The Alaska-Juneau lode system for many years was one of the worlds leading gold-producing areas. Total production from the years 1893 to 1946 has amounted to about 94 million dollars, with principal values in contained gold but with some silver and lead values. The principal mine is the Alaska-Juneau mine, from which the lode system takes its name.
The lode system is a part of a larger gold-bearing belt, generally referred to as the Juneau gold belt, along the western border of the Coast Range batholith.
The rocks of the Alaska-Juneau lode system consist of a monoclinal sequence of steeply northeasterly dipping volcanic, state, and schist rocks, all of which have been metamorphosed by dynamic and thermal processes attendant with the intrusion of the Coast Range batholith. The rocks form a series of belts that trend northwest parallel to the Coast Range. In addition to the Coast Range batholith lying a mile to the east of the lode system, there are numerous smaller intrusives, all of which are sill-like in form and are thus conformable to the regional structure.
The bedded rocks are Mesozoic in age; the Coast Range batholith is Upper Jurassic and Lower Cretaceous in age. Some of the smaller intrusives pre-date the batholith, others post-date it. All of the rocks are cut by steeply dipping faults.
The Alaska-Juneau lode system is confined exclusively to the footwall portion of the Perseverance slate band. The slate band is composed of black slate and black phyllite with lesser amounts of thin-bedded quartzite. Intrusive into the slate band are many sill-like bodies of rocks generally referred to as meta-gabbro.
The gold deposits of the lode system are found both within the slate rocks and the meta-gabbro rocks, and particularly in those places where meta-gabbro bodies interfinger with slate.

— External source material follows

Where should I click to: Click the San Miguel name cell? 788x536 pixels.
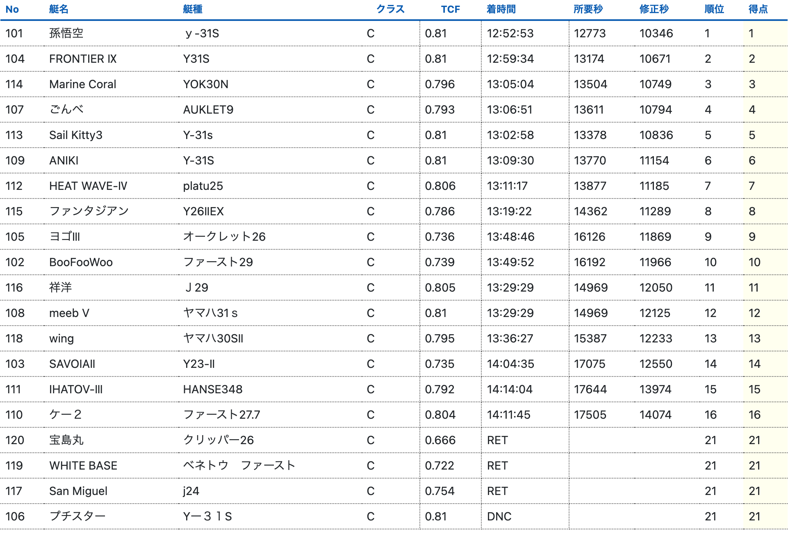point(78,491)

Thus the ore bodies are found in and near the terminations of meta-gabbro bodies.
The ore bodies are quartz stringer-lodes composed of a great number of quartz veins from 6 inches to 3 feet wide and extending along their strike and dip for several tens to hundreds of feet. In addition to quartz, the only other vein gangue mineral is ankerite. It occurs in small amounts along the borders of the quartz veins. Metallic vein minerals, in addition to native gold, are, in order of decreasing abundance, pyrrhotite, galena, sphalerite, and arsenopyrite. In the aggregate the metallic minerals comprise only 1 to 2 percent of the total amount of vein material.
The wall rock, particularly the meta-gabbro, was profoundly altered by the vein-forming processes. The principal effects on the meta-gabbro were the addition of large amounts of soda, potash, titanium, carbon dioxide, and phosphorous, and the removal of considerable quantities of iron, magnesia, lime, and combined water. Silica also may have been decreased. The mineralogical changes involved in the alteration were the development of biotite and ankerite at the expense of original hornblende and feldspar, resulting in a brown-colored biotite- and ankerite-rich rock. The slates are relatively unaffected by the vein-forming processes.
Because of their small size, relatively low grade, and discontinuity, no attempt has been made to mine any individual vein. The prevailing practice has been to mine large blocks of ground by a system of modified block-caving, followed by hand sorting to remove the barren country rock from the gold-bearing quartz prior to milling.